João Ramos chegou a França em 1970, com 21 anos. Emigrado por razões económicas, trabalhou na construção civil e numa fábrica de enchidos. É, há muito, sindicalista na CGT, a maior central sindical francesa, e membro do Partido Comunista Francês.
Fomos encontrá-lo no fim de uma distribuição de propaganda da CDU no mercado de Villiers Sur Marne, cidade na zona de Paris, onde 10 por cento da população é portuguesa. Conhecedor da vida dos emigrantes, João Ramos falou-nos da evolução que a existência dos portugueses sofreu, da segunda geração e dos problemas laborais.

Avante! - Qual é o percurso típico dos emigrantes?

João Ramos - A maioria das pessoas emigrou por razões económicas, mas, na emigração política, grande parte voltou para Portugal depois do 25 de Abril. Ficou cá a emigração económica. Para eles foi necessário uma aprendizagem de classe para se inserir no movimento social e sindical. Nas associações era menos difícil porque organizavam festas, faziam uma espécie de cantinho de Portugal no seio da comunidade.

- Quer dizer que os emigrantes não estavam sensibilizados para a vida sindical?

- Sim, por duas razões. Primeiro, porque não tinham experiência em Portugal devido ao fascismo. Depois, porque quando emigravam diziam-lhes que vinham para melhorar as condições económicas e não para fazer política. Era isso que as autoridades francesas e portuguesas veiculavam na época. Isso pesou bastante na primeira geração, aquela que chegou entre 1962 e 1970, quando cerca de 800 mil emigrantes vieram para cá.
Hoje a situação modifica-se. Dando um exemplo concreto, em Champigny, onde havia os «bidonvilles» mais conhecidos, foi onde se inscreveram mais portugueses nas listas eleitorais. São cerca de 250. É claro que ainda estamos longe dos 6 mil portugueses que habitam em Champigny. O importante é que a segunda geração se interessa pelos aspectos sindicais e políticos.

- A que se deve essa diferença entre pais e filhos?

○ ○ ○ ○ ○

INSTRUÇÕES DE TRABALHO:
• 1. Como se reescreve em forma de lista, mantendo os factos principais, o parágrafo do excerto que começa por «Sim, por duas razões»?
• 2. Qual é a tradução para inglês desta frase do excerto: «O importante é que a segunda geração se interessa pelos aspectos sindicais e políticos.»?
• 3. Extraia do excerto, sem qualquer alteração, tudo o que vai desde «João Ramos chegou» até «típico dos emigrantes?».

MATERIAL DE BASE:
○ ○ ○ ○ ○

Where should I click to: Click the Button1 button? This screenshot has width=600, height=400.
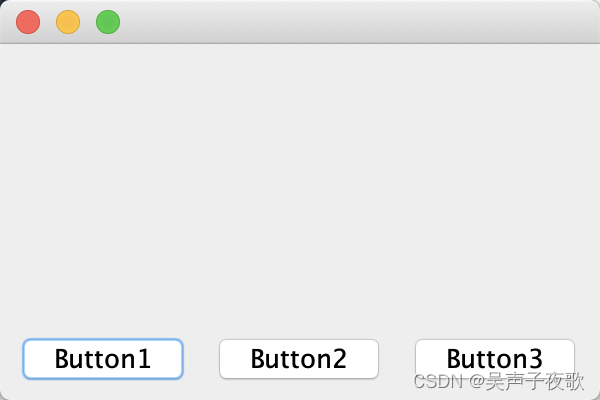pos(103,359)
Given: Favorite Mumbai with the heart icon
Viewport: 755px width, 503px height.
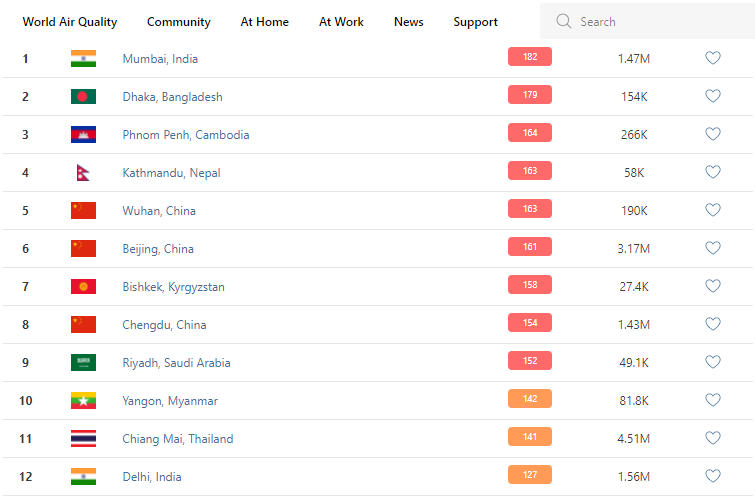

○ ○ ○ ○ ○

RESOLUÇÃO DAS TAREFAS:
• 1.
- Os emigrantes não estavam sensibilizados para a vida sindical, por duas razões.
- Não tinham experiência em Portugal devido ao fascismo.
- Quando emigravam, diziam-lhes que vinham melhorar as condições económicas e não fazer política. Era isso que as autoridades francesas e portuguesas veiculavam na época.
- Isso pesou bastante na primeira geração, que chegou entre 1962 e 1970, quando cerca de 800 mil emigrantes vieram para França.

• 2. What matters is that the second generation is interested in union and political matters.

• 3.
João Ramos chegou a França em 1970, com 21 anos. Emigrado por razões económicas, trabalhou na construção civil e numa fábrica de enchidos. É, há muito, sindicalista na CGT, a maior central sindical francesa, e membro do Partido Comunista Francês.
Fomos encontrá-lo no fim de uma distribuição de propaganda da CDU no mercado de Villiers Sur Marne, cidade na zona de Paris, onde 10 por cento da população é portuguesa. Conhecedor da vida dos emigrantes, João Ramos falou-nos da evolução que a existência dos portugueses sofreu, da segunda geração e dos problemas laborais.

Avante! - Qual é o percurso típico dos emigrantes?